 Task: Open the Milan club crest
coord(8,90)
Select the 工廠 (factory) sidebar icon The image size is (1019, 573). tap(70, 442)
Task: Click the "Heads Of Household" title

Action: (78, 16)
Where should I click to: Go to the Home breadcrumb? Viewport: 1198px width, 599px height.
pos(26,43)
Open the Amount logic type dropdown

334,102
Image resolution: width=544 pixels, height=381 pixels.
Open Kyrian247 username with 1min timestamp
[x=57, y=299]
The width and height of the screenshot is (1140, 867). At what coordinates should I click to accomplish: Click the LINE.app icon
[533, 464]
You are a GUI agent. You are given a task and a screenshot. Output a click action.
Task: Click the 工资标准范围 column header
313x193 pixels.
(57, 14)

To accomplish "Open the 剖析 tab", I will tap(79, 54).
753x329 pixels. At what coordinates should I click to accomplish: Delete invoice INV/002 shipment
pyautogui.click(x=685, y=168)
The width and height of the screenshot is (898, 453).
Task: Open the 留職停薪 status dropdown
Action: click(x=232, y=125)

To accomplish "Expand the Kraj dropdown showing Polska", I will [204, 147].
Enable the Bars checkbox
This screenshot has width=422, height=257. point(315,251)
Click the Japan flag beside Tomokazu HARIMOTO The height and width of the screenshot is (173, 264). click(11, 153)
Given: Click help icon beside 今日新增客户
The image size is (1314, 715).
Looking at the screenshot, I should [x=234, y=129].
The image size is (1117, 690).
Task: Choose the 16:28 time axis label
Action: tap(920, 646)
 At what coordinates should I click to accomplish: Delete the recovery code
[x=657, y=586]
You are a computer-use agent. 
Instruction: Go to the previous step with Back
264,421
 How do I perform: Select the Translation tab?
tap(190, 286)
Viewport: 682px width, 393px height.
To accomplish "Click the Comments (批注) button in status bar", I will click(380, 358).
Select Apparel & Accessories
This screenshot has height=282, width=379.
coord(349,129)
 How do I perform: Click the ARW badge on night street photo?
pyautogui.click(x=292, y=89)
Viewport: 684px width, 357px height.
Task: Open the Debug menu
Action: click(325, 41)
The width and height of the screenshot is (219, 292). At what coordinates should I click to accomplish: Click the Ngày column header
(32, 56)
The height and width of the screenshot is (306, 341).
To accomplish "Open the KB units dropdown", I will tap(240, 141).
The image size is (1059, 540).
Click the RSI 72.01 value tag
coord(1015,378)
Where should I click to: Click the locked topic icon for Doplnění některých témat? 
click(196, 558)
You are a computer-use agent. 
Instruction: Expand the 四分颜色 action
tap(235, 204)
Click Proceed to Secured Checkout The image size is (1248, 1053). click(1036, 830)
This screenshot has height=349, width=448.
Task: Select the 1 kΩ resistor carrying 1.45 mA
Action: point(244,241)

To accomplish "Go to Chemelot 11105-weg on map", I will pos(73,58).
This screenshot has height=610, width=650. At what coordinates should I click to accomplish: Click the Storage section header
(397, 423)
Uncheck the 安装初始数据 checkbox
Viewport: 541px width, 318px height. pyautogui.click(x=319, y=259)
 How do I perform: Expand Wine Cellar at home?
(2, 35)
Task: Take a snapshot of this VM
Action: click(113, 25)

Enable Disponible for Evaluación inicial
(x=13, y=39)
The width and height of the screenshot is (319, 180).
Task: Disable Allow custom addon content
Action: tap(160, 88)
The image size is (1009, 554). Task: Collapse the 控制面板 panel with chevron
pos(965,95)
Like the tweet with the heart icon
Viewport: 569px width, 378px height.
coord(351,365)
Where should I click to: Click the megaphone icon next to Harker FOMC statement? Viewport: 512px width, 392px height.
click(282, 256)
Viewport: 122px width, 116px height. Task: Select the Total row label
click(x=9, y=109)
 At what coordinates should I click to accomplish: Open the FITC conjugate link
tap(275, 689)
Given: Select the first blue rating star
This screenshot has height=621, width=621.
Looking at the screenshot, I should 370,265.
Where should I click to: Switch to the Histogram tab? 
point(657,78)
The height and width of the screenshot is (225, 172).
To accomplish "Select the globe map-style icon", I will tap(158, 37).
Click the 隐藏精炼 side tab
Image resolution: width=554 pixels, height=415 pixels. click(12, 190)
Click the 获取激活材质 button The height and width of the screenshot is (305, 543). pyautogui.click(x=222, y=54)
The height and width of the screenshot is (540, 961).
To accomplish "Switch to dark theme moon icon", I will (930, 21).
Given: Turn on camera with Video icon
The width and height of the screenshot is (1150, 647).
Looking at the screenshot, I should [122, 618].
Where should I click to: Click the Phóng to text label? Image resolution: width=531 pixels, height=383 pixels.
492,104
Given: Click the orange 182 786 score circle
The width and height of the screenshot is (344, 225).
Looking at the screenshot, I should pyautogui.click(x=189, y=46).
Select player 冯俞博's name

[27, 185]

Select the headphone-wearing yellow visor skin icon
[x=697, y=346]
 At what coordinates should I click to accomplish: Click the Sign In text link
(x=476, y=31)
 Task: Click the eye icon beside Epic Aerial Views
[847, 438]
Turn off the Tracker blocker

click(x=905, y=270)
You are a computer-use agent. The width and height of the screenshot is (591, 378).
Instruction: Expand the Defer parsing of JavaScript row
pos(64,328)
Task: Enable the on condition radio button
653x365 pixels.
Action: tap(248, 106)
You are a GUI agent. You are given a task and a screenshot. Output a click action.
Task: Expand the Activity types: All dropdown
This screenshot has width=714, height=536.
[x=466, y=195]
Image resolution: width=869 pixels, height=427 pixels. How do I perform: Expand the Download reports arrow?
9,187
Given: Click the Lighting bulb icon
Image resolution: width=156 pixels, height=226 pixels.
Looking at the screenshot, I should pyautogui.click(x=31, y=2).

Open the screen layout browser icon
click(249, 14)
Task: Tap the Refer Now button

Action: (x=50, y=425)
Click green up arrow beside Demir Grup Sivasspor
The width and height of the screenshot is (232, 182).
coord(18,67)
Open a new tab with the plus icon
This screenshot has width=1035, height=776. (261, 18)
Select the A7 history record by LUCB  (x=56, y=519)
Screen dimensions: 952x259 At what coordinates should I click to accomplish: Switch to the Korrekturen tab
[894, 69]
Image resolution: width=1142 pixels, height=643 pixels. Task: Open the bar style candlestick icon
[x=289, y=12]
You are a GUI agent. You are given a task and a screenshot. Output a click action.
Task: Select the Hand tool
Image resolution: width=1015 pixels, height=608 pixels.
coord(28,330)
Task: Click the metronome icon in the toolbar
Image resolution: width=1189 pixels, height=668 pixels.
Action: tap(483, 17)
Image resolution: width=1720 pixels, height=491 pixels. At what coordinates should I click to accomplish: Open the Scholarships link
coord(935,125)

——

* [What to work on]:
All the lines above must be output exactly, with none omitted.

* [Answer box]:
 Task: Open the Milan club crest
coord(8,90)
Select the 工廠 (factory) sidebar icon The image size is (1019, 573). tap(70, 442)
Task: Click the "Heads Of Household" title

Action: (78, 16)
Where should I click to: Go to the Home breadcrumb? Viewport: 1198px width, 599px height.
pos(26,43)
Open the Amount logic type dropdown

334,102
Image resolution: width=544 pixels, height=381 pixels.
Open Kyrian247 username with 1min timestamp
[x=57, y=299]
The width and height of the screenshot is (1140, 867). At what coordinates should I click to accomplish: Click the LINE.app icon
[533, 464]
You are a GUI agent. You are given a task and a screenshot. Output a click action.
Task: Click the 工资标准范围 column header
313x193 pixels.
(57, 14)

To accomplish "Open the 剖析 tab", I will tap(79, 54).
753x329 pixels. At what coordinates should I click to accomplish: Delete invoice INV/002 shipment
pyautogui.click(x=685, y=168)
The width and height of the screenshot is (898, 453).
Task: Open the 留職停薪 status dropdown
Action: click(x=232, y=125)

To accomplish "Expand the Kraj dropdown showing Polska", I will [204, 147].
Enable the Bars checkbox
This screenshot has width=422, height=257. point(315,251)
Click the Japan flag beside Tomokazu HARIMOTO The height and width of the screenshot is (173, 264). click(11, 153)
Given: Click help icon beside 今日新增客户
The image size is (1314, 715).
Looking at the screenshot, I should [x=234, y=129].
The image size is (1117, 690).
Task: Choose the 16:28 time axis label
Action: tap(920, 646)
 At what coordinates should I click to accomplish: Delete the recovery code
[x=657, y=586]
You are a computer-use agent. 
Instruction: Go to the previous step with Back
264,421
 How do I perform: Select the Translation tab?
tap(190, 286)
Viewport: 682px width, 393px height.
To accomplish "Click the Comments (批注) button in status bar", I will click(380, 358).
Select Apparel & Accessories
This screenshot has height=282, width=379.
coord(349,129)
 How do I perform: Click the ARW badge on night street photo?
pyautogui.click(x=292, y=89)
Viewport: 684px width, 357px height.
Task: Open the Debug menu
Action: click(325, 41)
The width and height of the screenshot is (219, 292). At what coordinates should I click to accomplish: Click the Ngày column header
(32, 56)
The height and width of the screenshot is (306, 341).
To accomplish "Open the KB units dropdown", I will tap(240, 141).
The image size is (1059, 540).
Click the RSI 72.01 value tag
coord(1015,378)
Where should I click to: Click the locked topic icon for Doplnění některých témat? 
click(196, 558)
You are a computer-use agent. 
Instruction: Expand the 四分颜色 action
tap(235, 204)
Click Proceed to Secured Checkout The image size is (1248, 1053). click(1036, 830)
This screenshot has height=349, width=448.
Task: Select the 1 kΩ resistor carrying 1.45 mA
Action: point(244,241)

To accomplish "Go to Chemelot 11105-weg on map", I will pos(73,58).
This screenshot has height=610, width=650. At what coordinates should I click to accomplish: Click the Storage section header
(397, 423)
Uncheck the 安装初始数据 checkbox
Viewport: 541px width, 318px height. pyautogui.click(x=319, y=259)
 How do I perform: Expand Wine Cellar at home?
(2, 35)
Task: Take a snapshot of this VM
Action: click(113, 25)

Enable Disponible for Evaluación inicial
(x=13, y=39)
The width and height of the screenshot is (319, 180).
Task: Disable Allow custom addon content
Action: tap(160, 88)
The image size is (1009, 554). Task: Collapse the 控制面板 panel with chevron
pos(965,95)
Like the tweet with the heart icon
Viewport: 569px width, 378px height.
coord(351,365)
Where should I click to: Click the megaphone icon next to Harker FOMC statement? Viewport: 512px width, 392px height.
click(282, 256)
Viewport: 122px width, 116px height. Task: Select the Total row label
click(x=9, y=109)
 At what coordinates should I click to accomplish: Open the FITC conjugate link
tap(275, 689)
Given: Select the first blue rating star
This screenshot has height=621, width=621.
Looking at the screenshot, I should 370,265.
Where should I click to: Switch to the Histogram tab? 
point(657,78)
The height and width of the screenshot is (225, 172).
To accomplish "Select the globe map-style icon", I will tap(158, 37).
Click the 隐藏精炼 side tab
Image resolution: width=554 pixels, height=415 pixels. click(12, 190)
Click the 获取激活材质 button The height and width of the screenshot is (305, 543). pyautogui.click(x=222, y=54)
The height and width of the screenshot is (540, 961).
To accomplish "Switch to dark theme moon icon", I will (930, 21).
Given: Turn on camera with Video icon
The width and height of the screenshot is (1150, 647).
Looking at the screenshot, I should [122, 618].
Where should I click to: Click the Phóng to text label? Image resolution: width=531 pixels, height=383 pixels.
492,104
Given: Click the orange 182 786 score circle
The width and height of the screenshot is (344, 225).
Looking at the screenshot, I should pyautogui.click(x=189, y=46).
Select player 冯俞博's name

[27, 185]

Select the headphone-wearing yellow visor skin icon
[x=697, y=346]
 At what coordinates should I click to accomplish: Click the Sign In text link
(x=476, y=31)
 Task: Click the eye icon beside Epic Aerial Views
[847, 438]
Turn off the Tracker blocker

click(x=905, y=270)
You are a computer-use agent. The width and height of the screenshot is (591, 378).
Instruction: Expand the Defer parsing of JavaScript row
pos(64,328)
Task: Enable the on condition radio button
653x365 pixels.
Action: tap(248, 106)
You are a GUI agent. You are given a task and a screenshot. Output a click action.
Task: Expand the Activity types: All dropdown
This screenshot has width=714, height=536.
[x=466, y=195]
Image resolution: width=869 pixels, height=427 pixels. How do I perform: Expand the Download reports arrow?
9,187
Given: Click the Lighting bulb icon
Image resolution: width=156 pixels, height=226 pixels.
Looking at the screenshot, I should pyautogui.click(x=31, y=2).

Open the screen layout browser icon
click(249, 14)
Task: Tap the Refer Now button

Action: (x=50, y=425)
Click green up arrow beside Demir Grup Sivasspor
The width and height of the screenshot is (232, 182).
coord(18,67)
Open a new tab with the plus icon
This screenshot has width=1035, height=776. (261, 18)
Select the A7 history record by LUCB  (x=56, y=519)
Screen dimensions: 952x259 At what coordinates should I click to accomplish: Switch to the Korrekturen tab
[894, 69]
Image resolution: width=1142 pixels, height=643 pixels. Task: Open the bar style candlestick icon
[x=289, y=12]
You are a GUI agent. You are given a task and a screenshot. Output a click action.
Task: Select the Hand tool
Image resolution: width=1015 pixels, height=608 pixels.
coord(28,330)
Task: Click the metronome icon in the toolbar
Image resolution: width=1189 pixels, height=668 pixels.
Action: tap(483, 17)
Image resolution: width=1720 pixels, height=491 pixels. At what coordinates should I click to accomplish: Open the Scholarships link
coord(935,125)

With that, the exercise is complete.